> **WORK REQUEST**: Read through the listing and copy every line that contains the word "will".

> **EXCERPTED DATA**:
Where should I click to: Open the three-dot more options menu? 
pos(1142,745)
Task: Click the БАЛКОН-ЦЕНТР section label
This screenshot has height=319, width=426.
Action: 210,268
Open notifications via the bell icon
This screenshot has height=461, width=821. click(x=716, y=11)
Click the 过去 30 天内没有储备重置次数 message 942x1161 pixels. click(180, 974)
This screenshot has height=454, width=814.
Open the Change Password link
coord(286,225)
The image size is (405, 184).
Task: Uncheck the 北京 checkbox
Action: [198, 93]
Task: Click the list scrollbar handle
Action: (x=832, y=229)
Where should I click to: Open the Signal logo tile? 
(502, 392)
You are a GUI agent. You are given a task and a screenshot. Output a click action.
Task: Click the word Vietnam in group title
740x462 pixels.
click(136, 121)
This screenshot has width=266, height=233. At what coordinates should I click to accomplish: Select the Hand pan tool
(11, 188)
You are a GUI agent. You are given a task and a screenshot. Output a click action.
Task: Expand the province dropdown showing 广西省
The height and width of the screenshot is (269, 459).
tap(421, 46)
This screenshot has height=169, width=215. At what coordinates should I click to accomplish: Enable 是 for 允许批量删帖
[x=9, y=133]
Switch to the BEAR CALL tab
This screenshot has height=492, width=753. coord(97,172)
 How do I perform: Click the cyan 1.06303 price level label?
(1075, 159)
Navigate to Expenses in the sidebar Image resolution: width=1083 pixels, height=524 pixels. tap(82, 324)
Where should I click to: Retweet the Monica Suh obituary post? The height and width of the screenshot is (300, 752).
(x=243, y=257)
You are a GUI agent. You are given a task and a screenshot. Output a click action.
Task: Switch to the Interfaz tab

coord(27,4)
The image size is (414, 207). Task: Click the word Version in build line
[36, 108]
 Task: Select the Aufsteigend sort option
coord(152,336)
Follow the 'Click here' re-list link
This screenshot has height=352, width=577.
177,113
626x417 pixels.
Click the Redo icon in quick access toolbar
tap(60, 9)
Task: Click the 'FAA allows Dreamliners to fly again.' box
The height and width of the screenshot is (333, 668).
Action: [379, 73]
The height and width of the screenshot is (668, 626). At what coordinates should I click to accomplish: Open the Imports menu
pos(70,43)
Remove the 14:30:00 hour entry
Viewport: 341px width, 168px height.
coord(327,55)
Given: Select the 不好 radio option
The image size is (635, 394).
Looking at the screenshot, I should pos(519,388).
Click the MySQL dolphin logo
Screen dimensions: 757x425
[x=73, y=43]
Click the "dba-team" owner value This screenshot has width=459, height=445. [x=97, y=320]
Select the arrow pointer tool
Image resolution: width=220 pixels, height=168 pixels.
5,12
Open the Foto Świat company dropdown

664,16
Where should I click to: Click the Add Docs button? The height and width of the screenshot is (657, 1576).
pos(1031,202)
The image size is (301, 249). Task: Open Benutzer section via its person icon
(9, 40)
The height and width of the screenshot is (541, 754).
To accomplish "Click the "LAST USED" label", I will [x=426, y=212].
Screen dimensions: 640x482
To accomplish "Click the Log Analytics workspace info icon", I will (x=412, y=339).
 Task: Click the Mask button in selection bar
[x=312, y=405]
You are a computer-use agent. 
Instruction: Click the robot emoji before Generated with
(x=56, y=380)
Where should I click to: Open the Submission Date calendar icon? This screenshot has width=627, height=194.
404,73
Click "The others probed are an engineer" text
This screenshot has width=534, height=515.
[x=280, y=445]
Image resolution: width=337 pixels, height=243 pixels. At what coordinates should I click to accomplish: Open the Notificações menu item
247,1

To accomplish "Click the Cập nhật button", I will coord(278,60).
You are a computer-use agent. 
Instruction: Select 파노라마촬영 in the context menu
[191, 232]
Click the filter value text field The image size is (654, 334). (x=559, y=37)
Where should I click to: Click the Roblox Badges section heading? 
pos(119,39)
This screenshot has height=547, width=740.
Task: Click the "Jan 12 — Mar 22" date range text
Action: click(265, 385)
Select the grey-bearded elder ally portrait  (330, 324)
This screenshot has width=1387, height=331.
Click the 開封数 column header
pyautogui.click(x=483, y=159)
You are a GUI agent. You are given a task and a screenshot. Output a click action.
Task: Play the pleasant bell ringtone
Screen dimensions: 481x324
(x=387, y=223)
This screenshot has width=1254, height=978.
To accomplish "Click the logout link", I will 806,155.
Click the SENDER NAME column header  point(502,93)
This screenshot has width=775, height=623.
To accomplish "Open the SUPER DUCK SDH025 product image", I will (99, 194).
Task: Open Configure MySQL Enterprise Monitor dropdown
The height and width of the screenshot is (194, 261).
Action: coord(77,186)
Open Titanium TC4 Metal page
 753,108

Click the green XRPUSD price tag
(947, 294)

> **FINISHED EXERCISE**:
To accomplish "Click the "LAST USED" label", I will [x=426, y=212].
To accomplish "Click the Log Analytics workspace info icon", I will (x=412, y=339).
To accomplish "Click the Cập nhật button", I will coord(278,60).
To accomplish "Click the logout link", I will 806,155.
To accomplish "Open the SUPER DUCK SDH025 product image", I will (99, 194).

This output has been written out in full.